Finding an Optimal Trajectory: The Sliding Particle

---

• consider a particle that

  • starts at \(\vec{r}(t=0) = [0,a]\) with \(v(t=0) = v_0\)

  • slides towards \(\vec{r}(t=T) = [1,b]\)

  • following the path given by \(\vec{p}(x) = [x, f(x)]\) with \(x \in [0,1]\)

• assume \(mg=1\):

• \(\Rightarrow\) at position \([x,f(x)]\), its speed \(v(x)\) satisfies: \(\frac12 v(x)^2 = \frac12 v_0^2 + [a-f(x)]\) (initial kinetic + potential energy)

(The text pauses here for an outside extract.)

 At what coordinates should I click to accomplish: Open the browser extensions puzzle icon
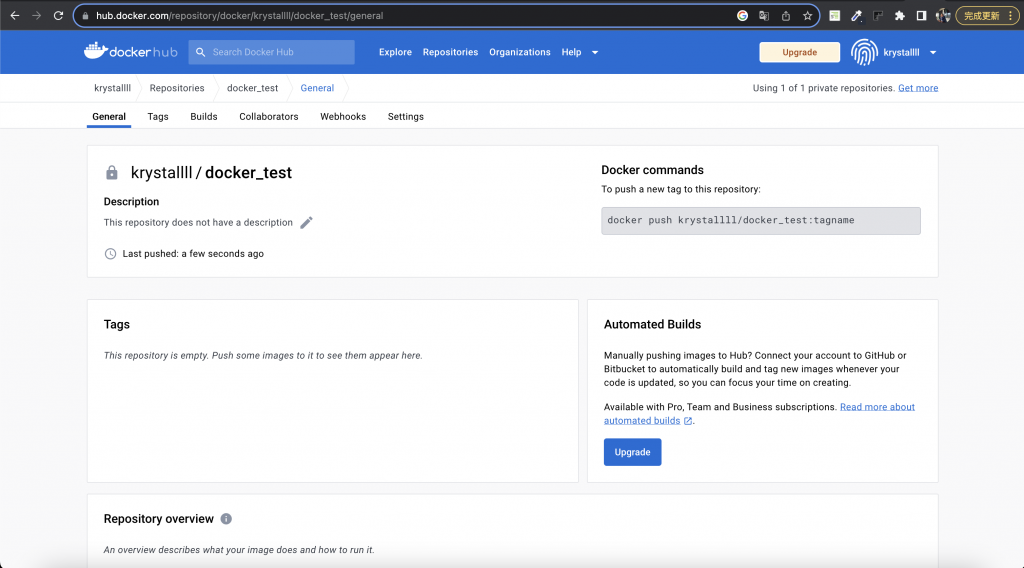coord(900,16)
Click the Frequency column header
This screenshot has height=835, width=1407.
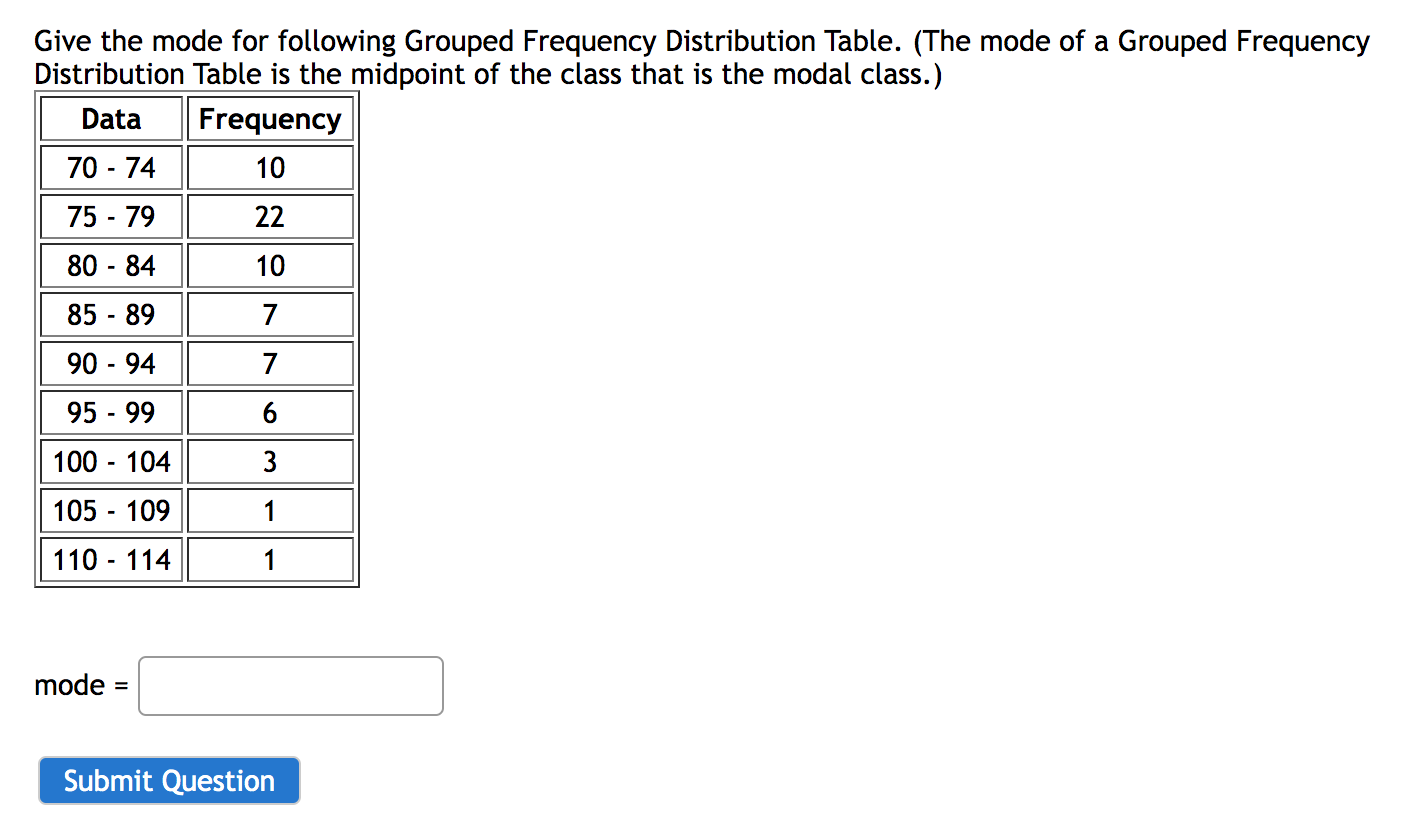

• \(\Rightarrow v(x) = \sqrt{v_0^2 + 2[a-f(x)]}\)

• direction of \(\vec{v}\) will follow the path given by \(\vec{r}(x) = [x, f(x)]\), i.e. \(\vec{v} \propto \frac{\partial \vec{r}(x)}{\partial x} = [1, f'(x)]\)

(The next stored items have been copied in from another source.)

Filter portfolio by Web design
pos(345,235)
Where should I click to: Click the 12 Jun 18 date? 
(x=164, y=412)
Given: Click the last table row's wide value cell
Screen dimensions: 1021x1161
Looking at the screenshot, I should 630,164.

• \(\Rightarrow\) normalized horizontal speed \(v_h(x) = \frac{v(x)}{\sqrt{1+f'(x)^2}} = \frac{\sqrt{v_0^2 + 2[a-f(x)]}}{\sqrt{1+f'(x)^2}}.\)

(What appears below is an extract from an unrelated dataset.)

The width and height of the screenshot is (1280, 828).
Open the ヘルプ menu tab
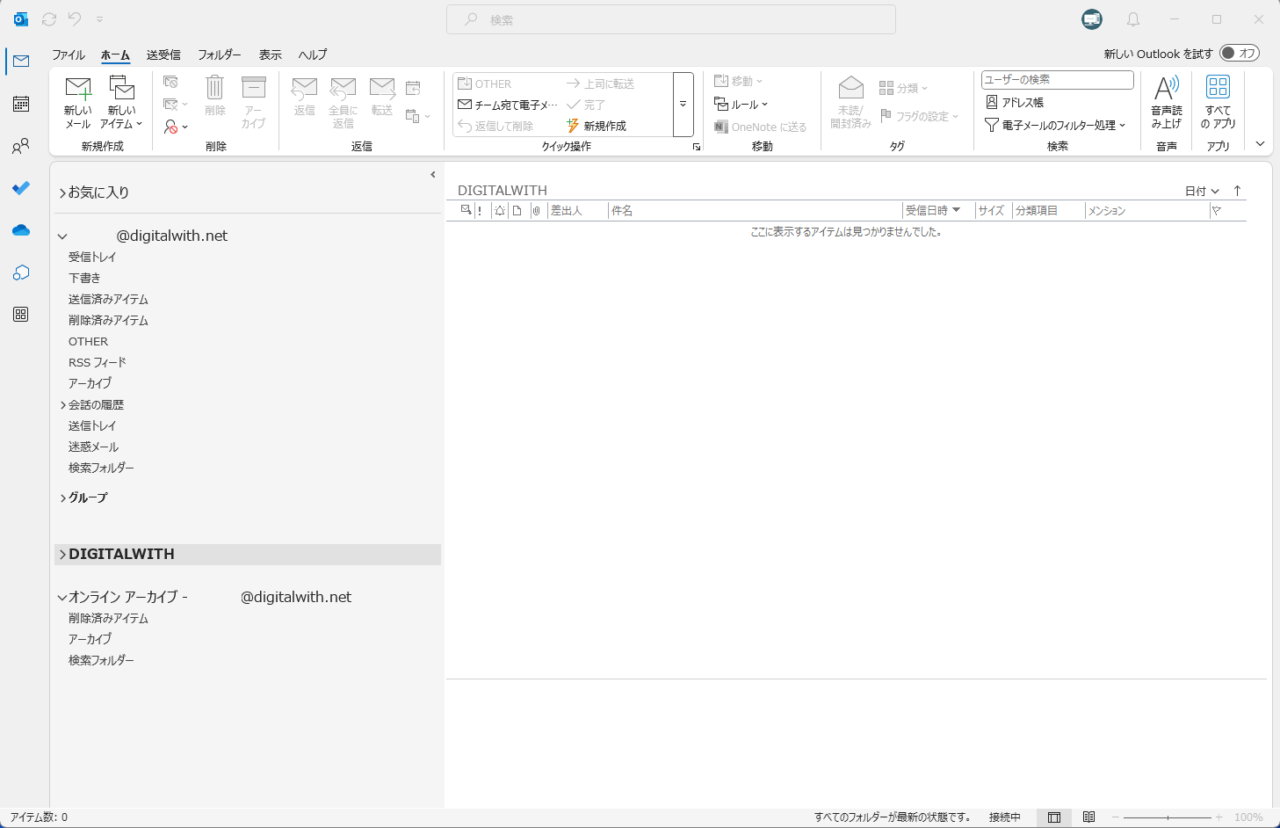(311, 55)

\[\large \Rightarrow T = \int_0^1 \frac{dx}{v_h(x)} = \int_0^1 \frac{\sqrt{1+f'(x)^2}}{\sqrt{v_0^2 + 2[a-f(x)]}}\,dx\]

Find \(f(x)\) for a given \(v_0\) so that \(T\) is minimized.

Algorithm

• divide interval \(x \in [0,1]\) into \(n\) subintervals: \(x_i= i/n\), for \(i=0,\ldots, n\)

• assume that \(f(x)\) is linear on each interval \([x_i, x_{i+1}]\), and continuous on the entire interval \([0,1]\)

• \(\Rightarrow\) \(f(x)\) is determined by its value on the points \(x_i\): \(f_i = f(x_i)\)

• \(\Rightarrow\) optimize \(T\) over all such functions

• Note 1: \(f_0=a\) and \(f_n=b\), since we start at \((0,a)\) and end up at \((1,b)\)

• Note 2: \(f\) has a constant derivative on the interval \((x_i, x_{i+1})\): \(f(x)|_{x\in (x_i, x_{i+1})} \approx f_i + f'_i \, (x - x_i)\) $\( \Rightarrow T = \sum_{i=0}^{n-1} \sqrt{1+{f_i'}^2} \int_{x_i}^{x_{i+1}} \frac{dx}{\sqrt{v_0^2 + 2a-2f_i-2f_i'(x-x_i)}}\)$

• the integral can now be calculated exactly yielding the functional: $\( \Rightarrow T[f'] = -\sum_{i=0}^{n-1} \frac{\sqrt{1+{f'_i}^2}}{f'_i}\, \left( \sqrt{v_0^2 + 2(a-f_{i+1})} - \sqrt{v_0^2 + 2(a-f_i)}\right)\)$

• \(\Rightarrow\) minimize this functional to get optimal \(f'_i\)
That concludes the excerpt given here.